Pharmacie du bus

Depuis que l’État du Cameroun a commencé sa croisade contre les vendeurs de médicaments à la sauvette, une nouvelle génération de « pharmaciens » a vu le jour sur tous les grands axes routiers du pays. Il s’agit des pharmaciens des bus.

Cela se passe à peu près comme ceci : Vous voyagez entre Yaoundé et Douala. Tout d’un coup, un individu se lève : « Chers clients de l’agence Roue Libre, Bonjour. Je m’excuse de solliciter un moment votre attention. Je suis Roger, chercheur indépendant en pharmacopée traditionnelle africaine. Si vous avez entendu parler d’un camerounais qui soigne le sida, c’est moi. J’ai achevé des recherches sur trente maladies qui déciment le continent africain.

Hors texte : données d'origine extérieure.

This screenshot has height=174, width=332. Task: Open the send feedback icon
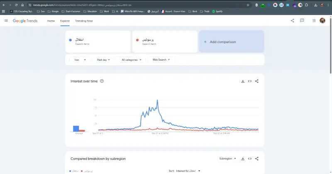coord(302,20)
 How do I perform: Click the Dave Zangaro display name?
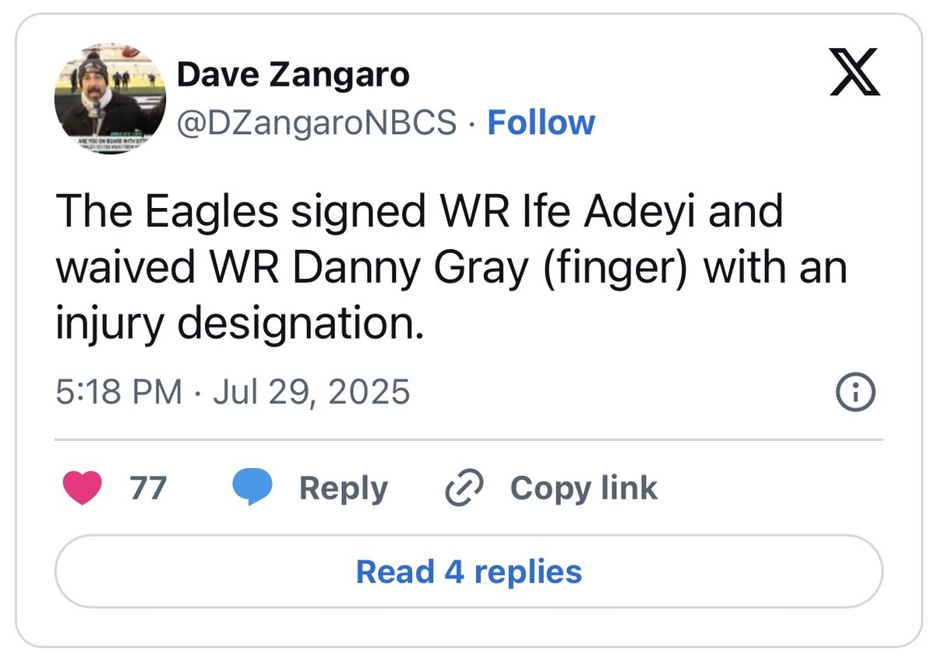tap(293, 76)
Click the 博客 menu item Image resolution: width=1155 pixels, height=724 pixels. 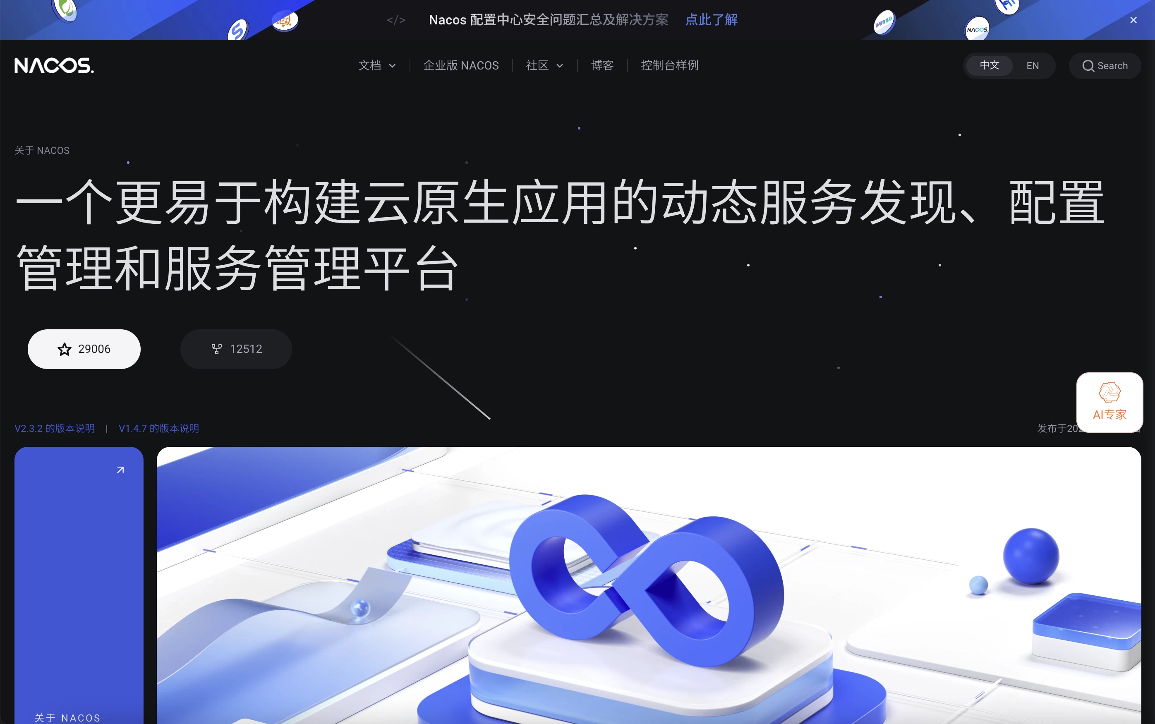point(602,65)
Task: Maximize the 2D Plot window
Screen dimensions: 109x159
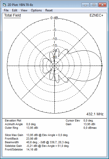Action: pyautogui.click(x=94, y=5)
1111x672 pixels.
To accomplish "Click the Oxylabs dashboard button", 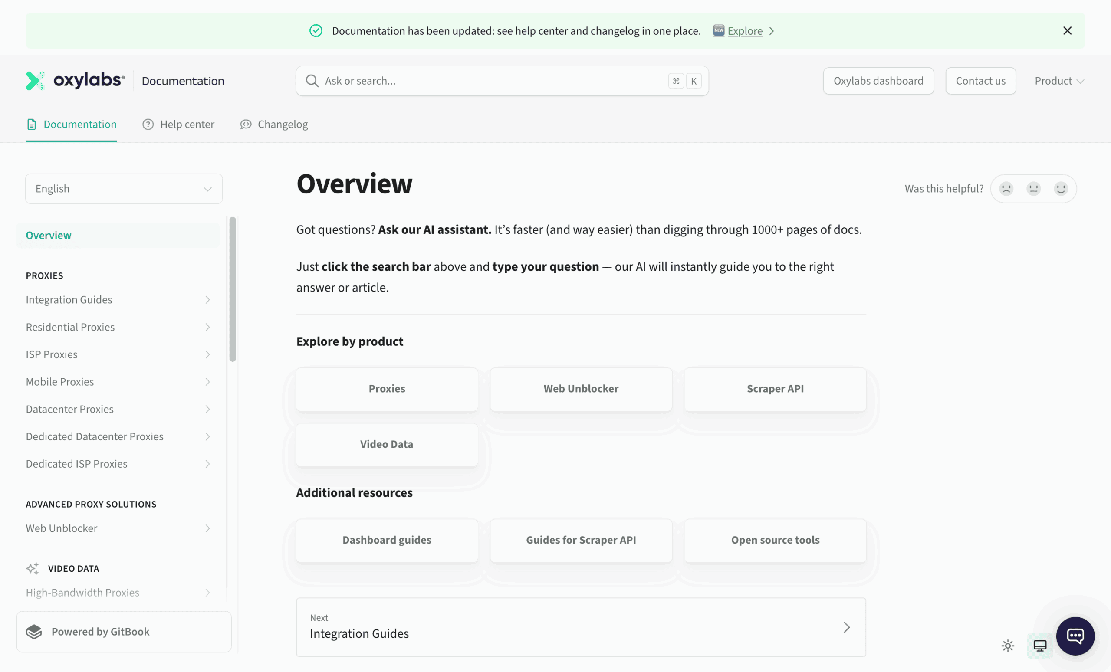I will [x=878, y=81].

Je reviens d’un symposium aux États Unis d’Amérique où j’ai exposé les résultats de mes recherches. Je peux guérir en effet le cancer, l’hépatite quelle que soit sa nature, la chlamydia, le diabète, etc. Je viens vous dire qu’il ne faut plus sombrer dans le désespoir une fois que vous êtes déclaré séropositif. Venez me voir. » Il donne ses numéros de téléphone et l’adresse (une fausse adresse soit dit en passant) de son laboratoire. Puis, par une alchimie du verbe dont ils ont seuls le secret, il vous déplace de ses propres recherches pour parler des laboratoires pharmaceutiques chinois dont il est le représentant exclusif pour l’Afrique centrale. Il vous propose alors des médicaments aux noms les plus compliqués. Tous de véritables panacées qui soignent toutes les maladies du monde : Amakatatumi amakatatuma tum tum, shingonzi, ginseng à mastiquer, ginseng à boire, ginseng à fumer etc. « Tous ces médicaments coûtent à partir de dix mille francs en pharmacie, mais comme ils sont en promotion dans ce bus, je vous les vends trois flacons à mille francs. Si vous en achetez pour trois mille francs, je vous offre une gamme de produits anti-âge »…

Ces bonimenteurs sont , depuis un certain temps, de charmantes dames.

Après la vente, il glisse un billet de banque au chauffeur du bus, puis, descend au prochain péage. Mais dès que vous descendez du bus à l’arrivée à Douala, le premier vendeur de médicaments à la criée que vous rencontrez vous propose les mêmes produits chinois à deux cents francs les trois flacons que le représentant exclusif vendait en promotion à mille francs. Un beau marché de dupes en somme.